For dealers and motor trade operators, the immediate reaction may be one of relief: the scheme is primarily a lender liability, and PS26/3 makes clear that most dealers will not be writing cheques to their customers. But the details matter. PS26/3 introduces specific obligations for dealers who acted as credit brokers during the relevant period, reshapes the competitive landscape for dealer finance, and arrives at a moment when the UK new car market is recording volumes not seen in over two decades.
This article cuts through the regulatory language to explain what PS26/3 actually means for the trade.
The Core Question for Dealers: Am I a Lender or a Broker?

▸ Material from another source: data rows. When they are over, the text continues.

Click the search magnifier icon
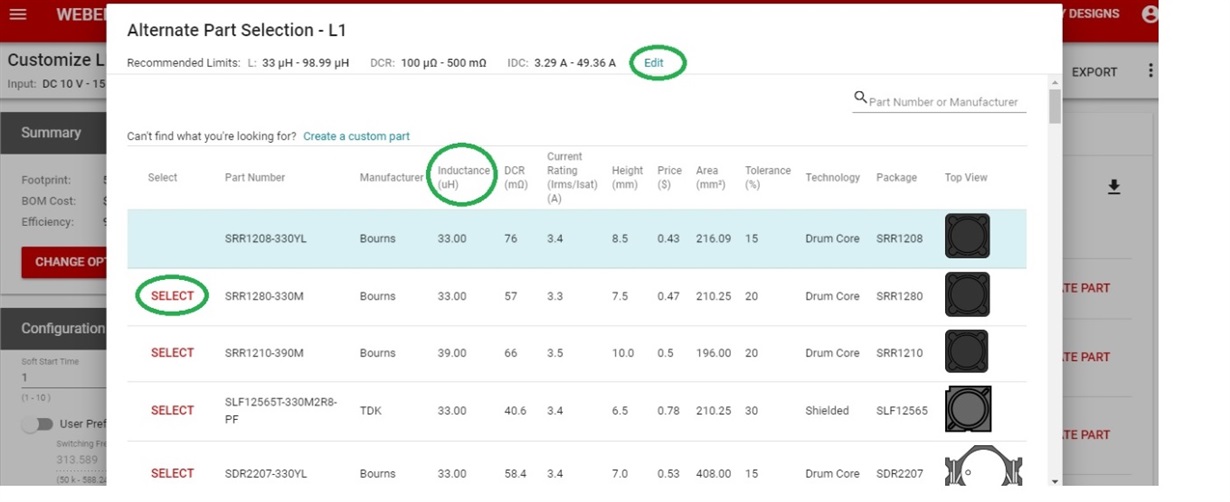The height and width of the screenshot is (502, 1230). click(860, 97)
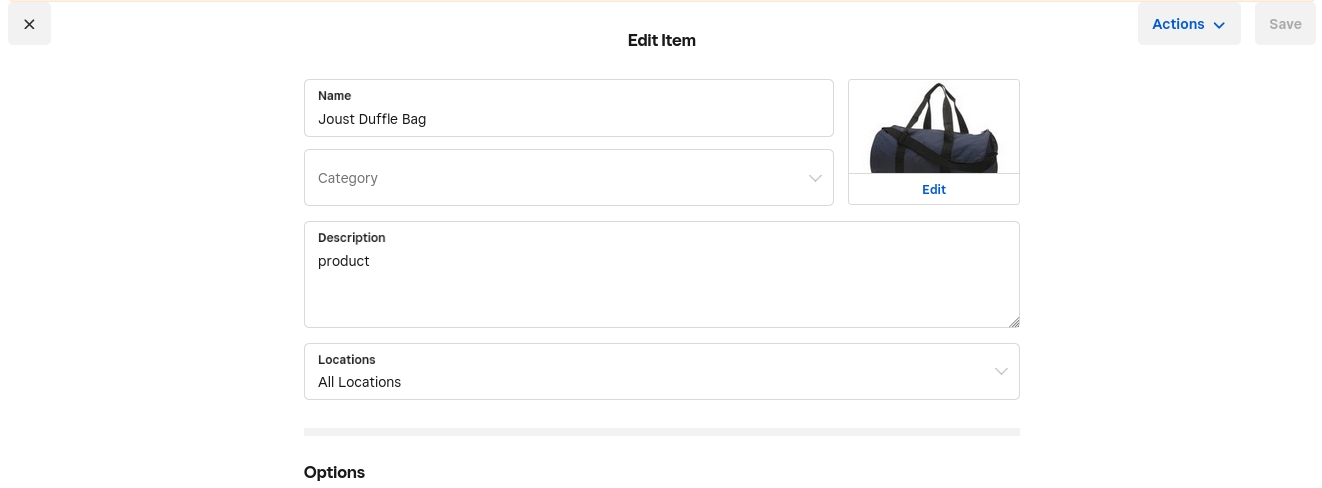Click the Description field label
The height and width of the screenshot is (488, 1322).
click(x=351, y=238)
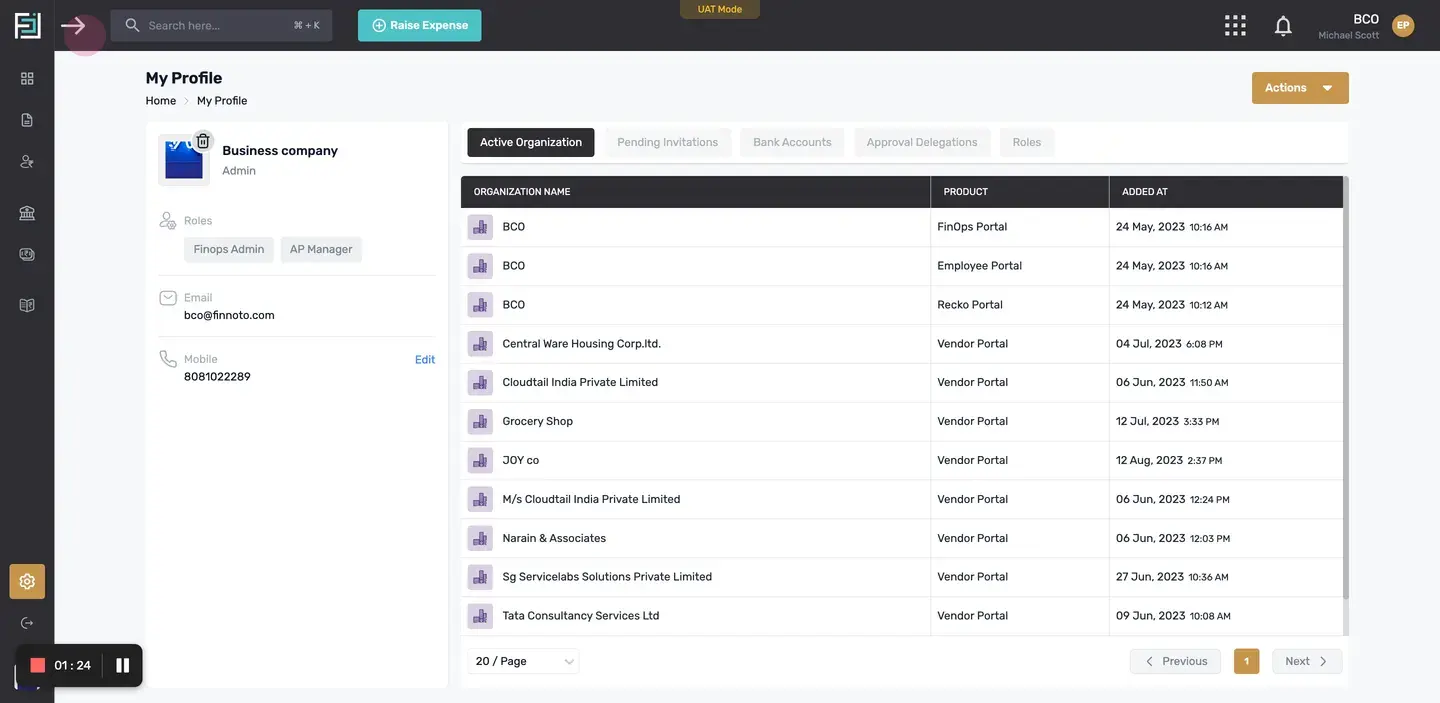Delete profile picture with trash icon
Viewport: 1440px width, 703px height.
[x=203, y=141]
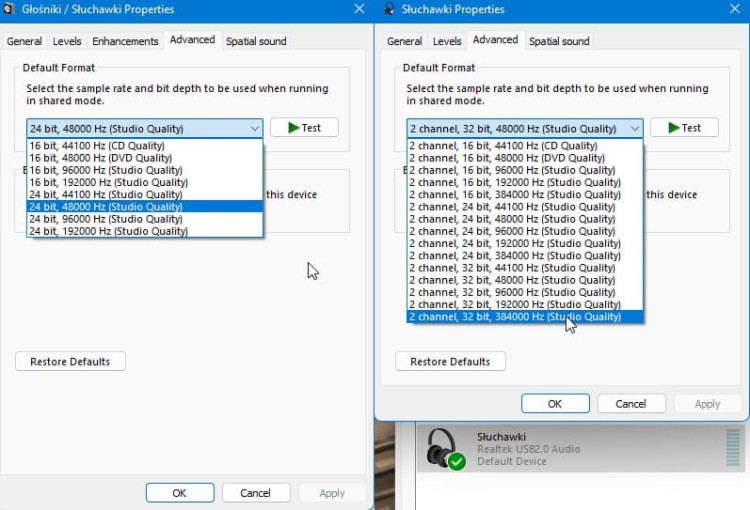Pick 2 channel, 24 bit, 96000 Hz option
Image resolution: width=750 pixels, height=510 pixels.
pos(525,231)
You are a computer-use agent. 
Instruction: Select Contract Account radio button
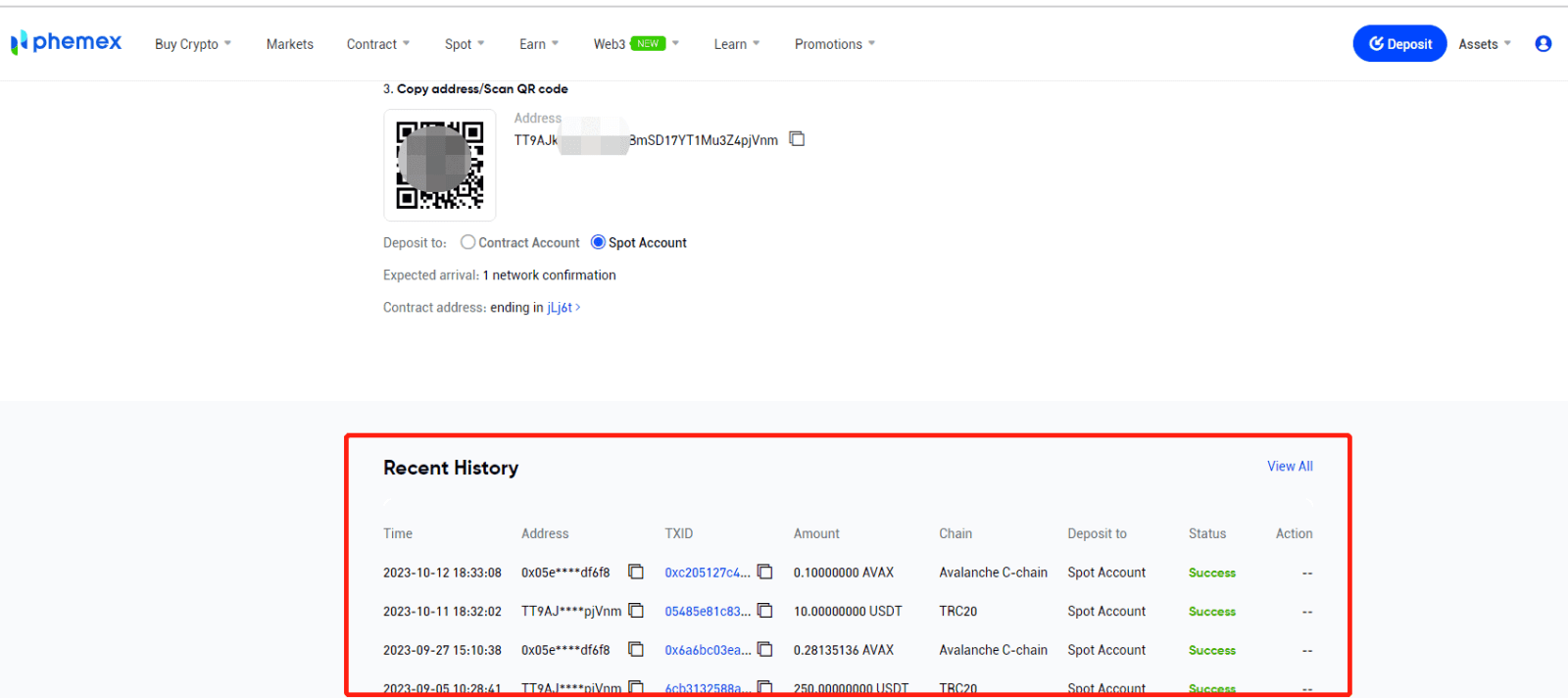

The distinction matters enormously under PS26/3. The redress obligation falls on lenders — the finance companies that advanced the money. Brokers — which includes the vast majority of car dealers who introduced customers to a finance lender — face a more limited set of obligations, primarily around record-keeping and information provision.
Most franchised dealers, most independent used car retailers, and most fleet operators who arranged finance through a third-party lender (whether a bank, a specialist motor finance company, or a manufacturer captive) were acting as brokers in this relationship. They did not take the credit risk; they introduced the customer and received a commission.
If you were a broker, your primary obligations under PS26/3 are:
- Maintain records of any DCA-affected finance introductions made between January 2007 and January 2021, for ten years from the scheme start date.
- Respond to information requests from the lender within 30 days when the lender contacts you for data to process a consumer's redress claim.
- Do not obstruct any customer seeking to make a claim.
The financial liability — the actual redress payment — sits with the lender. You will not be asked to pay your customers compensation directly.
The Manufacturer Captive Exception: BMW, VW, Ford, Toyota Not in Scope
The single most important provision in PS26/3 for the franchised dealer network is the explicit exclusion of manufacturer captive finance companies from the scheme's scope.
The FCA's rationale is straightforward: where a finance company operates under a manufacturer's brand — BMW Financial Services, Volkswagen Financial Services, Mercedes-Benz Financial Services, Ford Credit, Toyota Financial Services — the consumer was made aware (or should reasonably have been aware) of the commercial relationship between the dealer, the manufacturer, and the finance provider. The manufacturer's name was on the agreement, the promotional materials, and the point-of-sale documentation. The opacity that gave rise to the DCA scandal was materially reduced in these arrangements.
PS26/3 uses the test of "visible brand association" to determine whether captive exclusion applies. The requirements are that:
- The finance company's name or brand includes a direct reference to the vehicle manufacturer.
- The promotional materials used at point of sale identified the finance company as associated with the manufacturer.
- The lender's name on the finance agreement was identifiably connected to the vehicle brand.
For franchised dealers selling vehicles under manufacturer brands with dedicated financial services arms, this exclusion is significant. BMW, MINI, Volkswagen Group (VW, Audi, SEAT, Skoda, Porsche), Mercedes-Benz, Ford, Toyota, and most other major manufacturer finance operations are outside the scope of the scheme.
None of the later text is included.